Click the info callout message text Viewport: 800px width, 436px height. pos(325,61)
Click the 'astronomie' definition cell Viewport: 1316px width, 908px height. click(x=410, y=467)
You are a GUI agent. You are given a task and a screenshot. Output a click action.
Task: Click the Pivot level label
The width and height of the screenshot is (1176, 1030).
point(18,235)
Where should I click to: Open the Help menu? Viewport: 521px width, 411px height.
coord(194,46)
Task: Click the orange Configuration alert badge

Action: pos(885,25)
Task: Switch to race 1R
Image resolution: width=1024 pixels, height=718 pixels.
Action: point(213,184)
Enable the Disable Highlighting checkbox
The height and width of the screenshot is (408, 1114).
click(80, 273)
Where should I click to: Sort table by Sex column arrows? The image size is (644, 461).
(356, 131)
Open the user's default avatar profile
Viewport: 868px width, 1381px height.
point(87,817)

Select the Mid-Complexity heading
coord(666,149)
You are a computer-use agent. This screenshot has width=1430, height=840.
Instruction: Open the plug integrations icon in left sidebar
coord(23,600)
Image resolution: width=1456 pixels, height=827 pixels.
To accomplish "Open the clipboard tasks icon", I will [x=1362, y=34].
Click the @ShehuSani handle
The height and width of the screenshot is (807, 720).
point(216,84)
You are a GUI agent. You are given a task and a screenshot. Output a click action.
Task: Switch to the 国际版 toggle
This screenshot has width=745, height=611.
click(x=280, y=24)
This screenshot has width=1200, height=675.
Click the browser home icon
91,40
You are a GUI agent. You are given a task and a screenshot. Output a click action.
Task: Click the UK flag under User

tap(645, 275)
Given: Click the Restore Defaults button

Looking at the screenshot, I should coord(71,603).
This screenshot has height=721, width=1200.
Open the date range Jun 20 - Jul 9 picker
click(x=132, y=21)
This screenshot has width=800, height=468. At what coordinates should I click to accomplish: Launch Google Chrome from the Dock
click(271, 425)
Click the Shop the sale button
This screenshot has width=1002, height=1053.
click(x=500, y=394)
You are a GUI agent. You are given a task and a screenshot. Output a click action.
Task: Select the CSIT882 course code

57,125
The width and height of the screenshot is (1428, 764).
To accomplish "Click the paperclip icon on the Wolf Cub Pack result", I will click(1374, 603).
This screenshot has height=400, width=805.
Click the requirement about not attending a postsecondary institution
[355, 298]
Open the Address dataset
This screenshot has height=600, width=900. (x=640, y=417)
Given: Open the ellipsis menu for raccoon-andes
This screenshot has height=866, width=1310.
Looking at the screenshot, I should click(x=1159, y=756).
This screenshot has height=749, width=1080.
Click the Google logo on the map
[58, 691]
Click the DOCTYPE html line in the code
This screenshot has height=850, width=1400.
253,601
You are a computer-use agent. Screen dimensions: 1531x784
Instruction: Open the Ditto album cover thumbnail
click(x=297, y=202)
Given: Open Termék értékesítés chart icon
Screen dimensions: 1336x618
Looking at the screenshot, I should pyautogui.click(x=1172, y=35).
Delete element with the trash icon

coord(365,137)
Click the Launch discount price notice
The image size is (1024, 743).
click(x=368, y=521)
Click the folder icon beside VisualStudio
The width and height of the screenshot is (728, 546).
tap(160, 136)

**Problem**
Pull out every line of the rows above that contains the string "Switch", matching case exactly.

**Solution to this exercise**
Task: Switch to race 1R
Task: Switch to the 国际版 toggle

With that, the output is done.